The evolutionary approach is the one ODA is built for, and the table shows why: it is the only column that protects legacy investment, holds risk low, and still reaches the common data view and closed-loop automation that are the point of the exercise. Wrap-and-leave buys time but never delivers the data consolidation, so the strategic benefits stay out of reach. Rip-and-replace can reach the same end state but concentrates all the risk into a single cutover and ships no benefit until the program completes, which is why most large operators reject it.

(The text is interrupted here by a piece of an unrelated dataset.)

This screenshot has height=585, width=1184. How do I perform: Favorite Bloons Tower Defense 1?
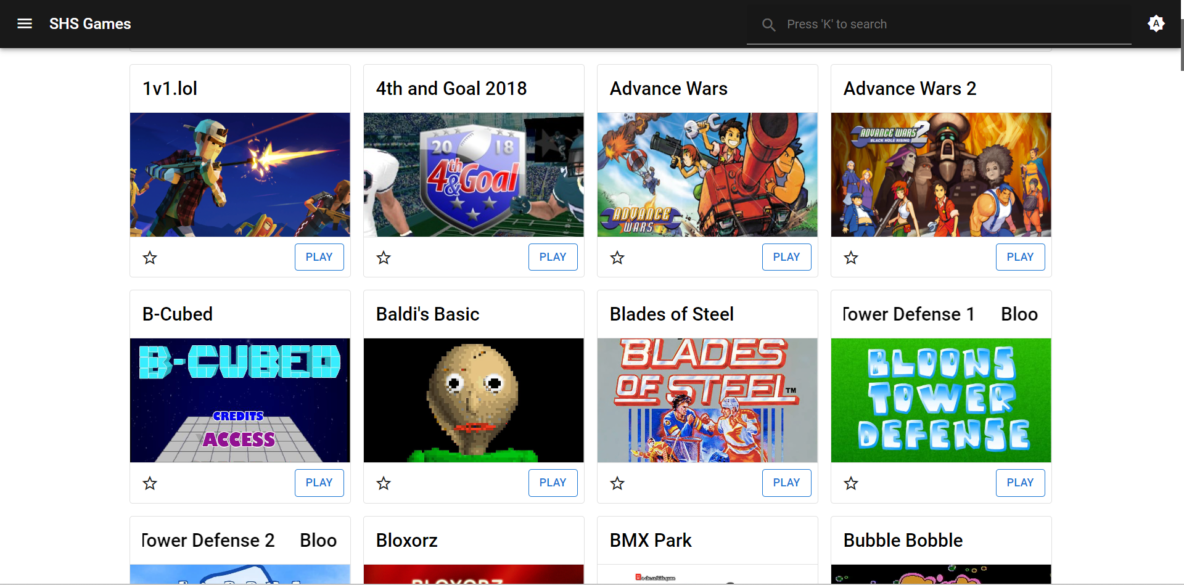851,483
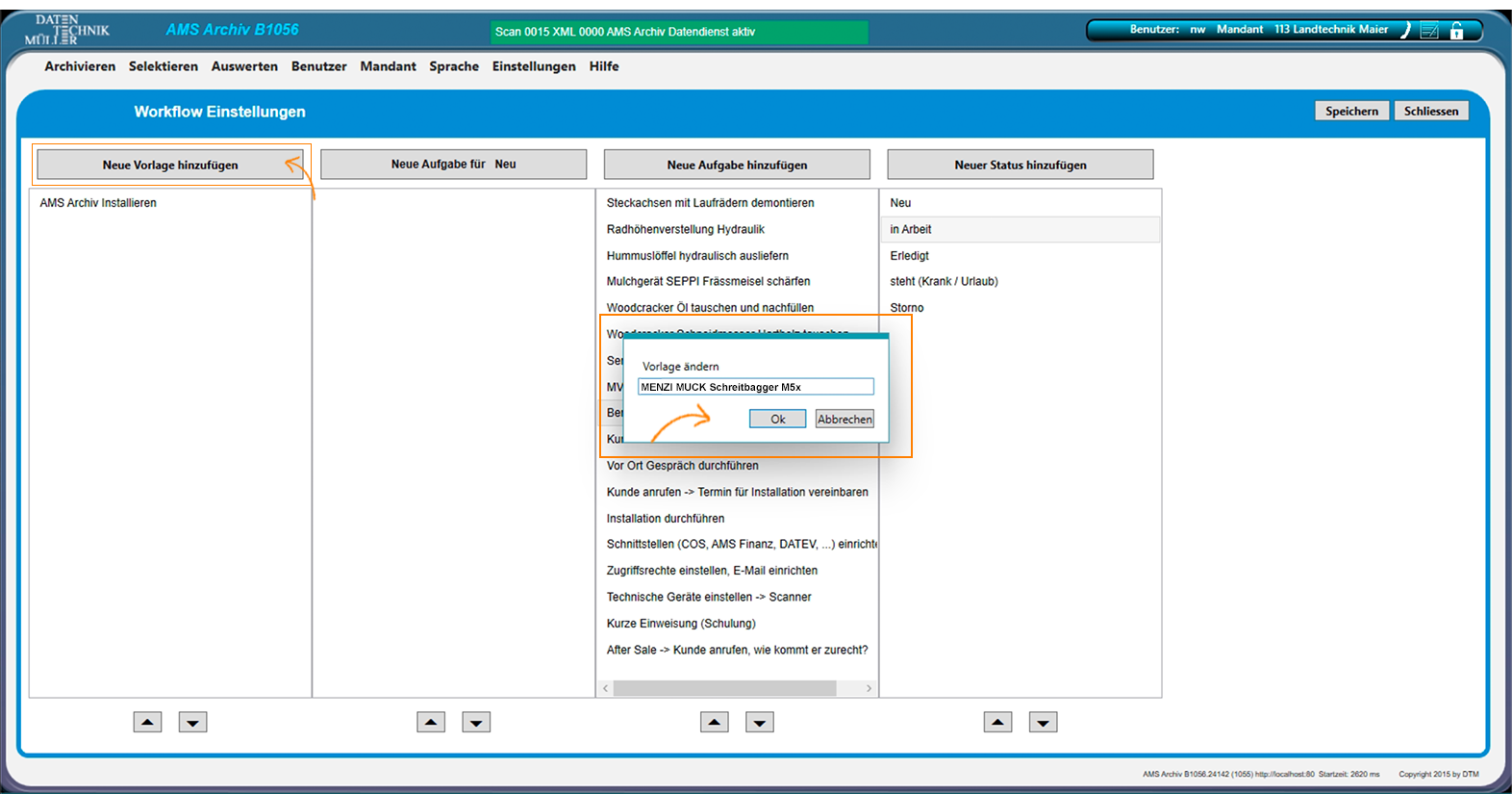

The selection guideline is straightforward: choose evolutionary unless the legacy estate is small enough and low-risk enough that a single cutover is genuinely safe.

12. Where the Architecture Is Heading

The canvas is converging on a fully operator-driven Kubernetes runtime, which narrows the gap between the architectural model and the deployment reality. As of 2026 the reference implementation defines the canvas as a modular set of operators — component management plus operators that handle the decomposition into ExposedAPIs and IdentityConfigs — with versioned component definitions and support for current and prior versions. The direction is toward a canvas where conformant components from any vendor deploy and operate through standard operators rather than bespoke runbooks, which is the operational half of the plug-and-play promise that the Open API contract addresses on the integration half.

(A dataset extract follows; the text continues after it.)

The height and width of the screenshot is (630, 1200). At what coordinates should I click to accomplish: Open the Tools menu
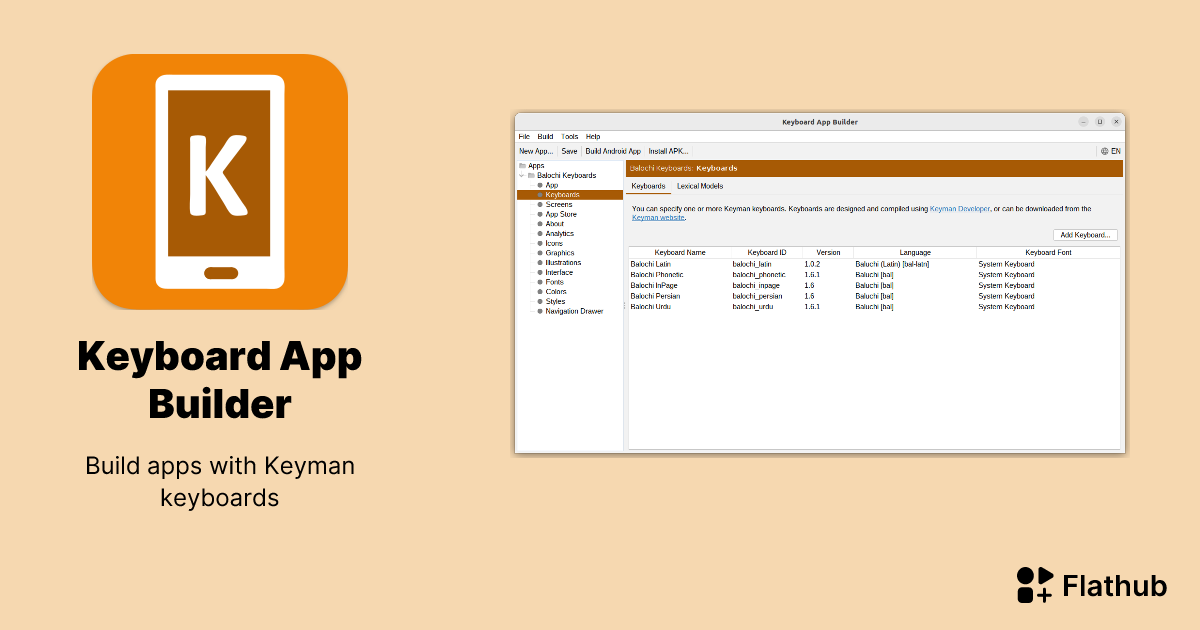click(568, 136)
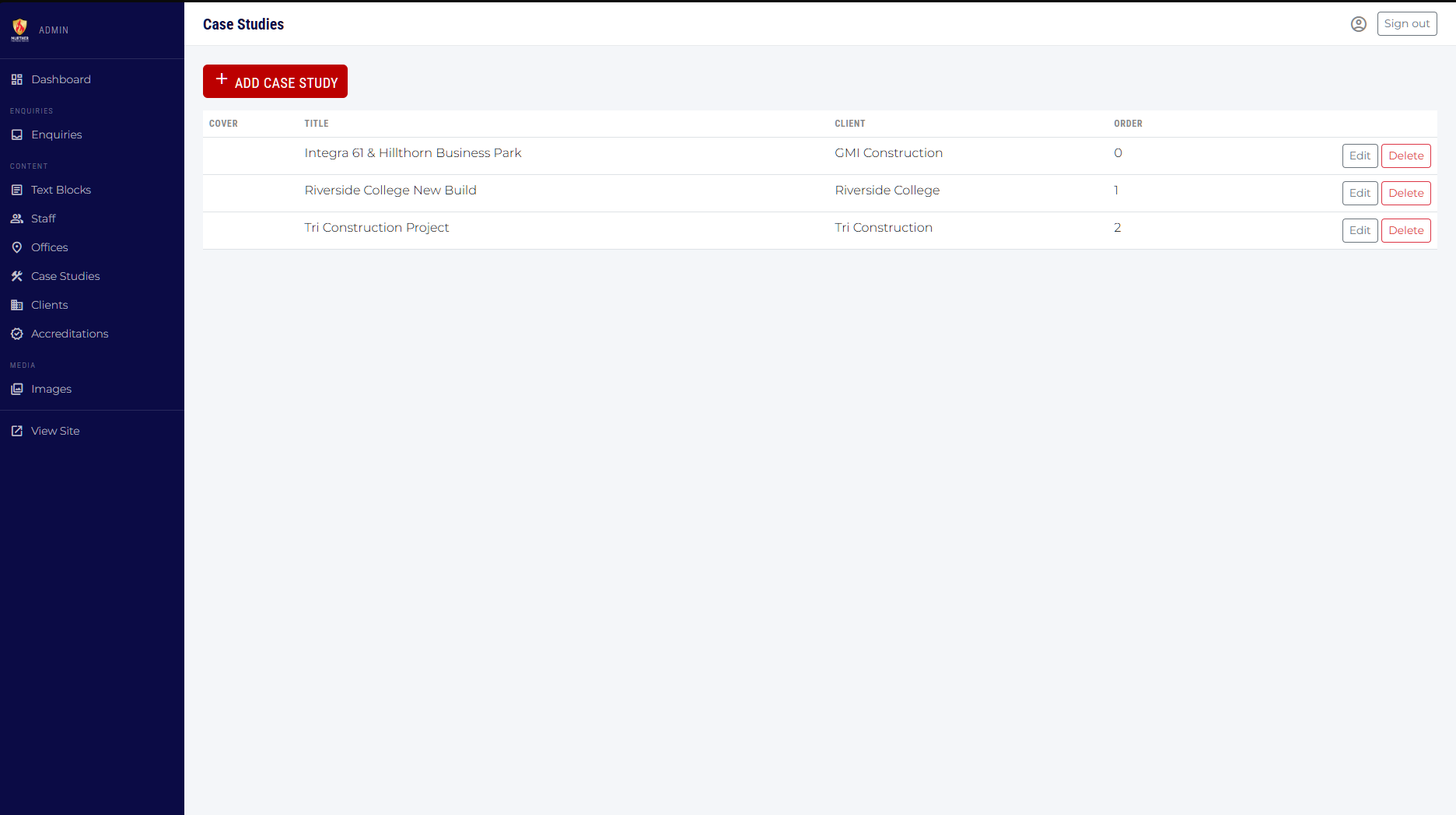Click the Offices location pin icon
The image size is (1456, 815).
click(x=16, y=247)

Intent-driven and AI-augmented operation is the second trajectory. TMF921 carries declarative intent into the architecture, and at the autonomous-network reference points it lets AI-driven intent feed the closed-loop control model rather than operators issuing imperative commands. TM Forum is now extending this into AI-augmented software engineering aligned to ODA, which points at components whose lifecycle and even construction are increasingly automated. For migration teams the implication is concrete: the common data spine built in Phase 2 is not only the foundation for today's single-customer view, it is the substrate that intent-driven and AI-driven operation will act on, which raises the return on getting the data layer right rather than treating it as plumbing.

The skills the transition rewards are data modelling against SID, API contract design against the TM Forum Open API portfolio, and Kubernetes-native operations for the canvas. An architect who can map a legacy estate to ODA components, design the data-mastering plan that sequences the cutovers, and reason about synchronous-versus-event-driven integration is the one who can carry a migration from baseline to closed-loop operation. For adjacent grounding in how shared models and open interfaces reduce integration cost across telecom domains, the wider body of network operations and standards material reinforces the same architectural lesson that sits at the centre of this migration.

12.1 Quick Reference

13. Glossary

Canvas

The cloud-native execution environment that operates ODA components, realized in the reference implementation as a modular set of Kubernetes operators.

Common data architecture

A consistent, unified data model running end to end through the stack so that data created in one functional block is available to components in any other.

Component envelope

The self-describing metadata accompanying an ODA component that lets the canvas automate its lifecycle, configuration, scaling and monitoring.

Data mastering

Deciding, per data domain and per migration phase, which system holds the authoritative golden copy of key data such as customer, product and asset records.

eTOM (Business Process Framework)

The Frameworx process decomposition covering fulfilment, assurance, billing, strategy and readiness.

ODA component

An independently deployable software unit, built from one or more microservices, exposing its functions through Open APIs.

SID (Information Framework)

The standardized information model spanning customer, product, service, resource and party domains that the common data layer instantiates.

Strangler pattern

A migration technique in which a new component runs alongside a legacy system and gradually takes over its traffic behind a stable API, allowing safe, reversible cutover.

System of engagement / system of record

The customer-facing experience layer versus the authoritative data-holding back end; ODA decouples the two through Open APIs.